*** Opening Source data ***

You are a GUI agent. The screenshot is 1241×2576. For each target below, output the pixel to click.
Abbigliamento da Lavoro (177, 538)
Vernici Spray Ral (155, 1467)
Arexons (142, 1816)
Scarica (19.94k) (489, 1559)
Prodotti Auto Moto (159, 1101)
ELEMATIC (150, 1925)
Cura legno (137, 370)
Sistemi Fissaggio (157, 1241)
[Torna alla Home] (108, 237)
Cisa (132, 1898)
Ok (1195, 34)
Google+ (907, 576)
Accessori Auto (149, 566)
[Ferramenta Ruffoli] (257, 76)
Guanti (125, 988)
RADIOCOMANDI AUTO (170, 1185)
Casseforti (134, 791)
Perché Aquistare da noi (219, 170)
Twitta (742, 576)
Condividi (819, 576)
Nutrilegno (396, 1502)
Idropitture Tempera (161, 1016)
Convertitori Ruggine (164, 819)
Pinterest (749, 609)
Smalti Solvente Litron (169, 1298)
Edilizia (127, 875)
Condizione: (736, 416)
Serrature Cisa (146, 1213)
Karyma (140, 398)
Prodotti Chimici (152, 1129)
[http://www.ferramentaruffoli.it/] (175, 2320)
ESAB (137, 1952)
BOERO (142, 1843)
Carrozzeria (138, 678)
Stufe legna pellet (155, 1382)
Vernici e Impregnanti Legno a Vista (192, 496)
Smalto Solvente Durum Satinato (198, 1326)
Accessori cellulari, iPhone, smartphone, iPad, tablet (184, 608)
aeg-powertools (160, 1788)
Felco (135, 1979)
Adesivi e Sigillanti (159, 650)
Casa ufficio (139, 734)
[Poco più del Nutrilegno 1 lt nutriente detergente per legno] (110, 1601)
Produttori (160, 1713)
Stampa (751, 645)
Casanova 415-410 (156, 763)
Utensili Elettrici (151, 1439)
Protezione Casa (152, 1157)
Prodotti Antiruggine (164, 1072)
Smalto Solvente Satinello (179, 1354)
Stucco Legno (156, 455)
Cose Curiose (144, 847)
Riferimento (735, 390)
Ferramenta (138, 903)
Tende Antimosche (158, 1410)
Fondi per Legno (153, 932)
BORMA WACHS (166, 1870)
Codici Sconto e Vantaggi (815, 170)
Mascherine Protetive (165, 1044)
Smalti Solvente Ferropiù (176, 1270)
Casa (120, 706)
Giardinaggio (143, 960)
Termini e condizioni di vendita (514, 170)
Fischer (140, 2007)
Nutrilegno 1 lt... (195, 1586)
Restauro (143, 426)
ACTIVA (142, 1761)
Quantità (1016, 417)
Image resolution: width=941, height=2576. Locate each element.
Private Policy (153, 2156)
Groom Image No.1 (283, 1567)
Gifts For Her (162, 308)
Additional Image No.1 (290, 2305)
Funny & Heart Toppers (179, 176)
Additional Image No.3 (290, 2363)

*** Closing Source data ***

Required action:
Write out again, exactly, the line containing "BORMA WACHS (166, 1870)" and every later line of the records. Omit the rest.

Task response:
BORMA WACHS (166, 1870)
Codici Sconto e Vantaggi (815, 170)
Mascherine Protetive (165, 1044)
Smalti Solvente Ferropiù (176, 1270)
Casa (120, 706)
Giardinaggio (143, 960)
Termini e condizioni di vendita (514, 170)
Fischer (140, 2007)
Nutrilegno 1 lt... (195, 1586)
Restauro (143, 426)
ACTIVA (142, 1761)
Quantità (1016, 417)
Image resolution: width=941, height=2576. Locate each element.
Private Policy (153, 2156)
Groom Image No.1 (283, 1567)
Gifts For Her (162, 308)
Additional Image No.1 (290, 2305)
Funny & Heart Toppers (179, 176)
Additional Image No.3 (290, 2363)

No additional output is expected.